Biotechnology

Processing Delays Continue for Growing Backlog of Patent Applications Gao ID: RCED-90-231 September 28, 1990

Pursuant to a congressional request, GAO reviewed the Patent and Trademark Office's (PTO) backlog of unprocessed biotechnology patent applications, focusing on: (1) the extent of the backlog; (2) the impact of PTO actions to accelerate biotechnology patent decisions; and (3) the impact of continuations on reported patent dependency time in 1989.

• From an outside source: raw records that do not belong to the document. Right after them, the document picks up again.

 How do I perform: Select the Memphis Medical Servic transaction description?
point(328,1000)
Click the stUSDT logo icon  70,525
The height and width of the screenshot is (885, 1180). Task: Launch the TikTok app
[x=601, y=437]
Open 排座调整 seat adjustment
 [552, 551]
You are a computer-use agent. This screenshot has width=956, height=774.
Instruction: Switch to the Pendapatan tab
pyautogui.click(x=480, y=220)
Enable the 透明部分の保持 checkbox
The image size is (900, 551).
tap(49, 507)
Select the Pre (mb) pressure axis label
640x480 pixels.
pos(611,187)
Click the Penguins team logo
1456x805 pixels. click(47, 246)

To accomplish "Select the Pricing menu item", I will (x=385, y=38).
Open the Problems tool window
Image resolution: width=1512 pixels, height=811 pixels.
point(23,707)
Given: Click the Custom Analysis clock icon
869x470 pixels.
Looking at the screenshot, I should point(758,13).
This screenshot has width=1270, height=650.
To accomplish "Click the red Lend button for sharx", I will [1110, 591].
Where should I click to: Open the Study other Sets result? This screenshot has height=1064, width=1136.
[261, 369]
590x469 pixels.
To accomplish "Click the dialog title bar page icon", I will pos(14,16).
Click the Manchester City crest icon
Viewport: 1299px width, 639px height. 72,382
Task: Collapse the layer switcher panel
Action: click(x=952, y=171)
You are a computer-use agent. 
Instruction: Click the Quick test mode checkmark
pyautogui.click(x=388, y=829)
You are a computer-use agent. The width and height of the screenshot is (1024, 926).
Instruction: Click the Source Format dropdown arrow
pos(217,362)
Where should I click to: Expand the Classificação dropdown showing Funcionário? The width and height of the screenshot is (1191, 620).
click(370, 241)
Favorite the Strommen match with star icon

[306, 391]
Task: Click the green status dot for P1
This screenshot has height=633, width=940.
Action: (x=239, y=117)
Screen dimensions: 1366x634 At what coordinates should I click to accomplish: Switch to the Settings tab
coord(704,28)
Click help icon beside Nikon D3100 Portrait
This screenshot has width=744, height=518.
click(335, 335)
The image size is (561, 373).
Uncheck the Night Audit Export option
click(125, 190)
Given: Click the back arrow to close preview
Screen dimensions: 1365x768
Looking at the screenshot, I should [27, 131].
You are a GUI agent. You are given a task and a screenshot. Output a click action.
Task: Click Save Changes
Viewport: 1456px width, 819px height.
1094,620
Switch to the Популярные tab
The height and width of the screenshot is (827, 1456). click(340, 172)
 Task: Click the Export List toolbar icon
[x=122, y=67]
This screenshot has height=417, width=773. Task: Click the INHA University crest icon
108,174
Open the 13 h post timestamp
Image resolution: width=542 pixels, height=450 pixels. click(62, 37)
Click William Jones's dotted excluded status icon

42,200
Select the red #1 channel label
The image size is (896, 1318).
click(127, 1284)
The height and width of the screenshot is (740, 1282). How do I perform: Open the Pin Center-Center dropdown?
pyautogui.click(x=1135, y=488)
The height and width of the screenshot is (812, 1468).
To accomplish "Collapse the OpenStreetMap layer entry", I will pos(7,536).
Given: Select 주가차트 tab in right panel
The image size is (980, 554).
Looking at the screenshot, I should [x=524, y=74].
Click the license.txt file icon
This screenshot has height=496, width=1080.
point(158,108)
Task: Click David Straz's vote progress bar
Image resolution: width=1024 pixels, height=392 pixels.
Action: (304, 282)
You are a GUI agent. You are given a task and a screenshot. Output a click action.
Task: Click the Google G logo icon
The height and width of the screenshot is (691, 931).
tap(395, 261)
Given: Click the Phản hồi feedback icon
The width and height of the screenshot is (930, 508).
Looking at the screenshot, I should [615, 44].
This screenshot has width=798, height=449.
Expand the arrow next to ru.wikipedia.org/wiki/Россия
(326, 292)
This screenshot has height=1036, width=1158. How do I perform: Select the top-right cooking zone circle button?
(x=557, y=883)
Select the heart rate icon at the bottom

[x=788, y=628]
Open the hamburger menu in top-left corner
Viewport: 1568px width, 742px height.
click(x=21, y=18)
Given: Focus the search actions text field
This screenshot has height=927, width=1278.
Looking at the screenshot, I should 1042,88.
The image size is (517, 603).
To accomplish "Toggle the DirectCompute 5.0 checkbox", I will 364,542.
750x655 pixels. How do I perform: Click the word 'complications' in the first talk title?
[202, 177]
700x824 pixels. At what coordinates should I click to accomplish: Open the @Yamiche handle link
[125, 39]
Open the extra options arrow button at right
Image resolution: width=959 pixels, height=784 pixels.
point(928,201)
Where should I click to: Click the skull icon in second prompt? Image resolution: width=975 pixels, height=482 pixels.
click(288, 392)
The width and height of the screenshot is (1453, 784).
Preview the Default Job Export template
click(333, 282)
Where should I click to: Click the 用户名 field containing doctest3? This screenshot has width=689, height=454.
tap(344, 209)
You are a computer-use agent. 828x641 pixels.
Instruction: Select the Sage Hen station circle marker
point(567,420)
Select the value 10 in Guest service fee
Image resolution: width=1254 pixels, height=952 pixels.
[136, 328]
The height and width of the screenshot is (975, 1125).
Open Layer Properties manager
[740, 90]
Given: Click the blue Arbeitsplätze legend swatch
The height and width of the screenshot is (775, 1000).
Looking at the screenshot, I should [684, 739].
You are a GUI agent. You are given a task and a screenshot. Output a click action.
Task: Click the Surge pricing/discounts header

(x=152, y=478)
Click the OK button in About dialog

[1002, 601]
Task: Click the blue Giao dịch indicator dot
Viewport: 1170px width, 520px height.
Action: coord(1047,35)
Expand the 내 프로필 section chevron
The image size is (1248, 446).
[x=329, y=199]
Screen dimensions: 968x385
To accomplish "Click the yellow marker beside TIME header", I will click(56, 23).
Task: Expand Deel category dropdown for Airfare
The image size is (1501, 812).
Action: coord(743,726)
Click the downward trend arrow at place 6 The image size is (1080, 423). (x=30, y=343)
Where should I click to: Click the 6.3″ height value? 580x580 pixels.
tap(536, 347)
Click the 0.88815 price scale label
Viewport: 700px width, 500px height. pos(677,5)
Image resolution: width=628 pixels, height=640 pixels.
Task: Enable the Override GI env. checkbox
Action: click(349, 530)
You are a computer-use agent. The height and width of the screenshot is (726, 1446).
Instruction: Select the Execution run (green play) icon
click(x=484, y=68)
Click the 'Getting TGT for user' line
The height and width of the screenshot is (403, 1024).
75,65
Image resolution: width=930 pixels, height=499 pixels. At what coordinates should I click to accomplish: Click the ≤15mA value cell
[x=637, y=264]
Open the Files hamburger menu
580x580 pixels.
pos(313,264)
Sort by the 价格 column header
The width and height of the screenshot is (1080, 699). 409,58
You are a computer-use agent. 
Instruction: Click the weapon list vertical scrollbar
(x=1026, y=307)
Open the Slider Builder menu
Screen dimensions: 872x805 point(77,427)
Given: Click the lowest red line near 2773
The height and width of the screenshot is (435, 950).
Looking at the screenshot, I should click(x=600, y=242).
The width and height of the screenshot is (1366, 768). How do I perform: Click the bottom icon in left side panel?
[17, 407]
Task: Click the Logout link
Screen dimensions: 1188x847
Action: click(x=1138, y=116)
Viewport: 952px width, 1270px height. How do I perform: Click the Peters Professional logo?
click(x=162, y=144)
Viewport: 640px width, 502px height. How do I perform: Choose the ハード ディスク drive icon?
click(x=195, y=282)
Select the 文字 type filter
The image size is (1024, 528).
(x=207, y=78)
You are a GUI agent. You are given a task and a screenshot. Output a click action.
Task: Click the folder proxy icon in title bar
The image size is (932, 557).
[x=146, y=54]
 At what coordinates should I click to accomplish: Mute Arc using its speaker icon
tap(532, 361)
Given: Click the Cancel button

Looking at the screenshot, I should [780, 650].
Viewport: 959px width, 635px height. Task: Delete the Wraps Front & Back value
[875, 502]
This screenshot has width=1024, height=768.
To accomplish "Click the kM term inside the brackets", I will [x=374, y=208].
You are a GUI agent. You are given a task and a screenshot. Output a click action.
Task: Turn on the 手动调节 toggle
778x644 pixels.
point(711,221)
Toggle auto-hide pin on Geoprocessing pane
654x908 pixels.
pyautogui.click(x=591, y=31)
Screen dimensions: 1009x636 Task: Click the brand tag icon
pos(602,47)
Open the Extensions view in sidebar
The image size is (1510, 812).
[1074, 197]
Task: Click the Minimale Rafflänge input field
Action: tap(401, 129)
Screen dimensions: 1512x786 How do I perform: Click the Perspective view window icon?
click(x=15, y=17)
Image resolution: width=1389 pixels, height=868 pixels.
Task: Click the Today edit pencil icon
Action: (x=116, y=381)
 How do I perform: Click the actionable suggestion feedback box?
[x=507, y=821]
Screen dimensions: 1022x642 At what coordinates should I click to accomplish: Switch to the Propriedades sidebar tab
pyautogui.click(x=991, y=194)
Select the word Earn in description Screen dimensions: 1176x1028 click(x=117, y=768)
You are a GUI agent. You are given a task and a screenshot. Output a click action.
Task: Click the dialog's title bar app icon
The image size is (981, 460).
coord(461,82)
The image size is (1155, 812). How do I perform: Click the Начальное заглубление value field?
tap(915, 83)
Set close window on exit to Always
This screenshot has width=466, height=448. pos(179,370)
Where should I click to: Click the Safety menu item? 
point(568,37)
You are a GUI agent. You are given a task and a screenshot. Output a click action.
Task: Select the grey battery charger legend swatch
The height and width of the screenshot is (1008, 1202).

GAO found that: (1) despite PTO actions to accelerate biotechnology patent decisions, processing delays continued and the backlog of biotechnology patent applications increased; (2) from 1989 to June 1990, PTO unexamined biotechnology patent application inventory increased by about 33 percent, from about 6,200 to about 8,200; (3) over 40 percent of the 8,200 backlog patent applications were over 12 months old; (4) the average waiting time for processing biotechnology patent applications was about 26 months in 1989 compared with other technologies' 19-month processing average; (5) due to filing increases and the shortage of experienced examiners, PTO was no longer projecting that it would reduce its processing of biotechnology patents to the targeted 18-month goal, but did not establish a new target date; and (6) since PTO measured pendency of applications rather than inventions, the actual time to process inventions included in patent applications took longer than PTO reported.